Professor Kesava Rao
The first one was an M.E students thesis where he has built a device using a simple lunch box and a photo diode. A set of reagents are used to calibrate the resistance it offers which is then plotted on a graph to find out how much fluoride the sample contains. It is work in progress but it works! Something like this is easy to build as well as cost effective. Each box costs about Rs.250 (of course the chemicals and the gadgets apart) but would still work out lesser than testing the sample in a lab where they charge 1500-2000 rupees is what I was told. Here is a video of the professor explaining it to me.

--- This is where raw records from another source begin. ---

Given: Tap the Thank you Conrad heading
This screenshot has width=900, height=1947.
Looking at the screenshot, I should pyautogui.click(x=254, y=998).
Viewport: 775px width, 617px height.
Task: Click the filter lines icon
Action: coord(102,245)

This is another neat device that I was shown. It is a low-tech way of distilling water, powered by the heat of the sun. In a solar still, impure water is contained outside the collector, where it is evaporated by sunlight shining through the glass. The pure water vapor (and any other included volatile solvent) condenses on the cool inside surface and drips down off of the weighted low point, where it is collected in a bottle and removed. It distils and most impurities, I was told, including arsenic and fluorine. Volatile impurities also escape while it is heated up by the sun. It costs around Rs.850 to make a 0.5 sq ft/mt solar still. It has its advantages and disadvantages of course. The sun needs to be bright and out for this to work. It could also, at times be used to harvest rainwater and thus could even be a good idea to have in these villages since it requires low maintenance and cost. Here is a short clip of the one set up in the department terrace. They are soon going to take it to a fluoride affected area to test it and get some field data.
The last method was using activated Alumina (Aluminium Oxide)
The water is passed through a tube filled with activated alumina which absorbs the fluoride in the water to give out pure water. This powder though, gets saturated after a while and needs to be desaturated with some chemicals (which in turn become highly acidic). Thus it requires quite a bit of monitoring and maintenance once in a while. They are trying to reduce the costs so that this can be implemented. The water is stored in a plastic drum as seen in the first image and flows through the pipe, through the activated alumina (the powder in the second image) and comes out through the nozzle.
Sorry for the bad image quality! I wasn't aware that one could take videos inside the lab! Next time I'll make sure I take a better camera, these were shot on my cell phone.
This is a small part of a chart they have put up outside their lab on fluoride and flurosis and various methods of distillation that they are working on.